R0 is not a great way of measuring contagiousness. For example, Ebola has an R0 of 1.5-2, and Influenza 1.1, but obviously many more people catch Influenza than Ebola.
I don’t know if this is the cause of the problem with these particular numbers, but in general, R0 is very much a compound function of disease and environment, and therefor doesn’t tell you much about how contagious something will be if you change behavior.
Is it anticipated that COVID-19 will have more estimated cases than the seasonal flu? Would appreciate a link to supporting info.
Is R0 the best way of measuring contagiousness?

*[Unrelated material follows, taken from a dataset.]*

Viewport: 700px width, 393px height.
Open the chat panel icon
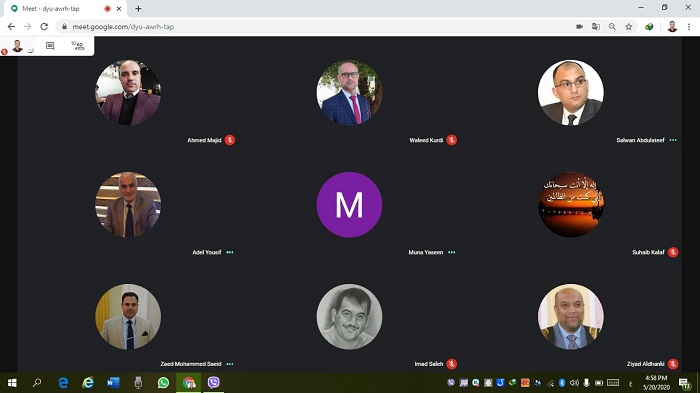[50, 46]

Someone on Reddit linked to this preprint paper arguing that the other moments of the secondary infection curve (variance, skewness, kurtosis) can overwhelm the mean (i.e., the R0) in predicting the number of people ultimately infected. With a high variance, right-skewed, high kurtosis curve (loosely, with relatively few “super-infectors” bringing up the average), there are more chances for the outbreak to stochastically die out before those super-infectors get their chance to keep things going. The authors conclude that “higher moments of the distribution of secondary cases can lead a disease with a lower R0 to more easily invade a population and to reach a larger final outbreak size than a disease with a higher R0. ” I’m not positioned to evaluate all of their arguments, but their reasoning based on the models they provided made sense as far as I could tell, using some assumptions that seemed fairly reasonable to this layperson.
The practical consequence of this is that effective contact tracing in the early stages of an outbreak (before too many so-called “community spread” cases) would provide invaluable epidemiological data.
honestly have no idea what that all means. thanks for trying though.
R0 tells you how many others each person infects on average. So R0 is in one sense the measure of contagiousness—it just tells you how contagious people with the disease are on average.
Consider two different diseases with the same R0, let’s say R0 = 2. So each person on average infects 2 others. For the first disease, almost all patients infect exactly two others, but for the second, plenty infect two, many infect one, and a much smaller number infect 10 or even more others. So the average is the same, but the distribution is very different.
Given some other assumptions, this paper shows that diseases more like disease one will end up infecting many more people in the end than diseases like disease two, even though they have the same R0. So it is important to understand the distribution of secondary infections in addition to the average when predicting the final outbreak size. Contact tracing (seeing who people with the disease came in contact with and checking to see whether they end up getting infected) allows epidemiologists to do that.
R0 is not a great way of measuring contagiousness. For example, Ebola has an R0 of 1.5-2, and Influenza 1.1, but obviously many more people catch Influenza than Ebola.
I don’t know if this is the cause of the problem with these particular numbers, but in general, R0 is very much a compound function of disease and environment, and therefor doesn’t tell you much about how contagious something will be if you change behavior.